Delaware   333-133895   16-1732152

(State or Other Jurisdiction

of Incorporation)

 

(Commission

File Number)

 

(IRS Employer

Identification No.)

6 High Ridge Park

Stamford, CT 06905

(Address of Principal Executive Offices)

(203) 956-1000

(Registrant’s telephone number, including area code)

 

(Former name or former address, if changed since last report)

 

 

Check the appropriate box below if the Form 8-K filing is intended to simultaneously satisfy the filing obligation of the registrant under any of the following provisions:

 

¨ Written communications pursuant to Rule 425 under the Securities Act (17 CFR 230.425)

 

¨ Soliciting material pursuant to Rule 14a-12 under the Exchange Act (17 CFR 240.14a-12)

 

¨ Pre-commencement communications pursuant to Rule 14d-2(b) under the Exchange Act (17 CFR 240.14d-2(b))

 

¨ Pre-commencement communications pursuant to Rule 13e-4(c) under the Exchange Act (17 CFR 240.13e-4(c))

 

 

 


Item 7.01 Regulation FD Disclosure.

Affinion Group, Inc. (“Affinion”) is participating in the Credit Suisse Global Credit Products Conference (the “Conference”) to be held on Thursday, October 4, 2012 in Miami, Florida, at which Todd Siegel, Affinion’s Chief Executive Officer, is scheduled to deliver a presentation. As part of such presentation, Affinion intends to disclose certain information pertaining to the contribution of large financial institutions to its business results. Specifically, the contribution of the top 10 domestic financial institutions, as ranked by SNL Financial according to total assets as of June 30, 2012, to Affinion’s Membership business (excluding other lines of business, such as International) is estimated to have been approximately 28% of Affinion’s total net revenues of $1.54 billion for the twelve months ended June 30, 2012, and reflects the contributions of millions of consumers that have been acquired through more than 30 years of previous marketing efforts, and for which Affinion typically enjoys an ongoing billing relationship until such time as the individual consumer cancels the service.
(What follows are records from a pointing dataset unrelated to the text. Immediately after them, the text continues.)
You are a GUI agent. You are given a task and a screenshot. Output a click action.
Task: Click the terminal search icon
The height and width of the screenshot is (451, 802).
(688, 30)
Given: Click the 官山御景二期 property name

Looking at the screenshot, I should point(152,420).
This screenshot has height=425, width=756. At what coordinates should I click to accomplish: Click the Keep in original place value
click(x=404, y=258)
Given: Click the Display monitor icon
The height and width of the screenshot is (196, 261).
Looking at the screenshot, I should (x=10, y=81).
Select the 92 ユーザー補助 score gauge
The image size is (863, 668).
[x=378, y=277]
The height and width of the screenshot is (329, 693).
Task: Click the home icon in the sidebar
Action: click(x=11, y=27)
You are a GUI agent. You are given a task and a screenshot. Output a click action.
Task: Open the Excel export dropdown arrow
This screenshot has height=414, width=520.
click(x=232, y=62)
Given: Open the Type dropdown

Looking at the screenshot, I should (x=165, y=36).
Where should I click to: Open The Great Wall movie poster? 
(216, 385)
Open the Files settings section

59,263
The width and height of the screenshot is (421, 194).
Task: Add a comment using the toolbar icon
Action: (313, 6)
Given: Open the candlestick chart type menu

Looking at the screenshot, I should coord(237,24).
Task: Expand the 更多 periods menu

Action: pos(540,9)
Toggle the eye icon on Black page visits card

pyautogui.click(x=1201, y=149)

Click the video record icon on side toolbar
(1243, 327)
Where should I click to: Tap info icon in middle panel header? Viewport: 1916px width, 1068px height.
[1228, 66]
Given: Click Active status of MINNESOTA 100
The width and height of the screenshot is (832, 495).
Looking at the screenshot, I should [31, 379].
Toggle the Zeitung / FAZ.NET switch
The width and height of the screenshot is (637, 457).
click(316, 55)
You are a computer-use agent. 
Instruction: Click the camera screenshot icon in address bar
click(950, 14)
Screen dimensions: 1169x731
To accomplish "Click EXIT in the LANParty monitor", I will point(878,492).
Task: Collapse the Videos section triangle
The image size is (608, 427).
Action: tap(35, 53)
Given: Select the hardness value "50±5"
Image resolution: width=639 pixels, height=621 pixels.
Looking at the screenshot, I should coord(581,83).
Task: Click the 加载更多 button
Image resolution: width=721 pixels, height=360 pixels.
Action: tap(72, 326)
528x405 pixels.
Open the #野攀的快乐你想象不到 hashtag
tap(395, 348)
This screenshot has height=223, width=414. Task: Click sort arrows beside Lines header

Affinion does not regularly report the preceding information, and does not expect to begin doing so after this presentation.

At the Conference, Affinion is also expected to re-affirm its guidance that 2012 Adjusted EBITDA will decline at a mid-to-high single digit rate as compared to the $366.4 million of Adjusted EBITDA achieved in 2011.

Note: The information contained in this Current Report shall not be deemed “filed” for purposes of Section 18 of the Securities Exchange Act of 1934, as amended, or otherwise subject to the liabilities of that section, nor shall it be deemed incorporated by reference in any filing under the Securities Act of 1933, as amended, except as expressly set forth by specific reference in such a filing.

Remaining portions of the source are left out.